Instruction A:
Rewrite the paragraph in the passage on thangka that begins "So with the first anniversary" more briefly, keeping its main facts.
Instruction B:
Transcribe the passage on thangka from "So with the" up to and including "of one’s life.".
Instruction C:
According to the passage on thangka, how long does this art take to master?

Text passage:
_____

So with the first anniversary of my first class with Master Pema approaching, I’m officially Realizing and Deciding that I must choose, choose one thing, one thing right now to give one hundred percent to, one thing, and release all other things.

I trust this now. I choose this: to study with my heart, the Tibetan art of thangka, and to learn all I can by practicing in this Way.

This choice means trusting, letting go, and accepting, which I really gotta learn to do.

As I get older, I mean, I really gotta learn…

sometimes i remember death. it is always on my mind, but only sometimes do i really remember it.

It also means real, real, real patience.

I mean this art takes 30 years to master, more than a third of one’s life.

I promise today, the shortest day and the longest night of the year,

I promise to myself, my parents, my brothers, my friends, my teacher, my guru,

I promise to commit,

ten thousand percent, with all my heart

to merge my artistic way with the spiritual path.

_____

Given data:
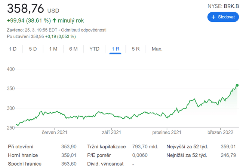Click the green up arrow beside yearly gain

tap(55, 21)
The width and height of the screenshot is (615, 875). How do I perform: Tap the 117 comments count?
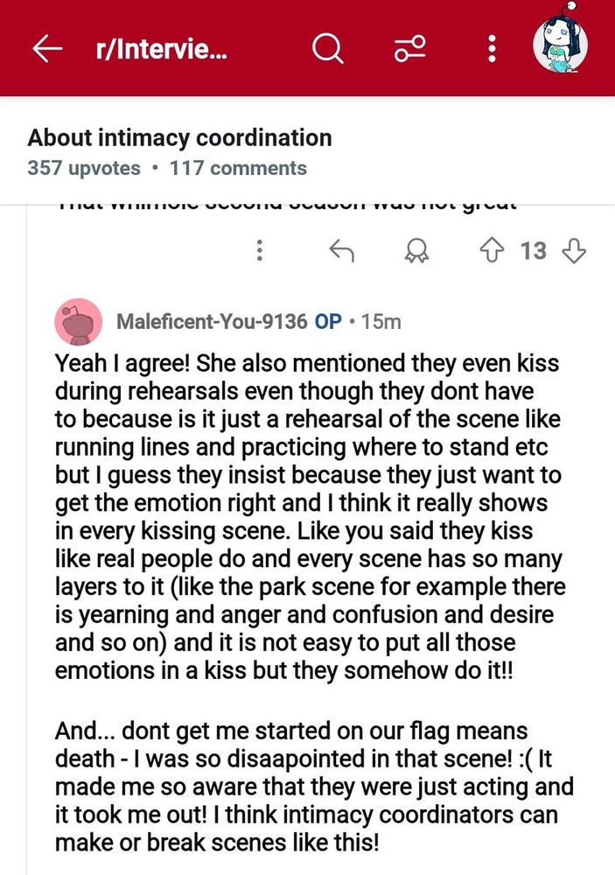point(238,168)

_____

Problem solution A:
As the first anniversary of my first class with Master Pema nears, I'm deciding to choose one thing to give one hundred percent to right now and to release everything else.

Problem solution B:
So with the first anniversary of my first class with Master Pema approaching, I’m officially Realizing and Deciding that I must choose, choose one thing, one thing right now to give one hundred percent to, one thing, and release all other things.

I trust this now. I choose this: to study with my heart, the Tibetan art of thangka, and to learn all I can by practicing in this Way.

This choice means trusting, letting go, and accepting, which I really gotta learn to do.

As I get older, I mean, I really gotta learn…

sometimes i remember death. it is always on my mind, but only sometimes do i really remember it.

It also means real, real, real patience.

I mean this art takes 30 years to master, more than a third of one’s life.

Problem solution C:
30 years, more than a third of one's life.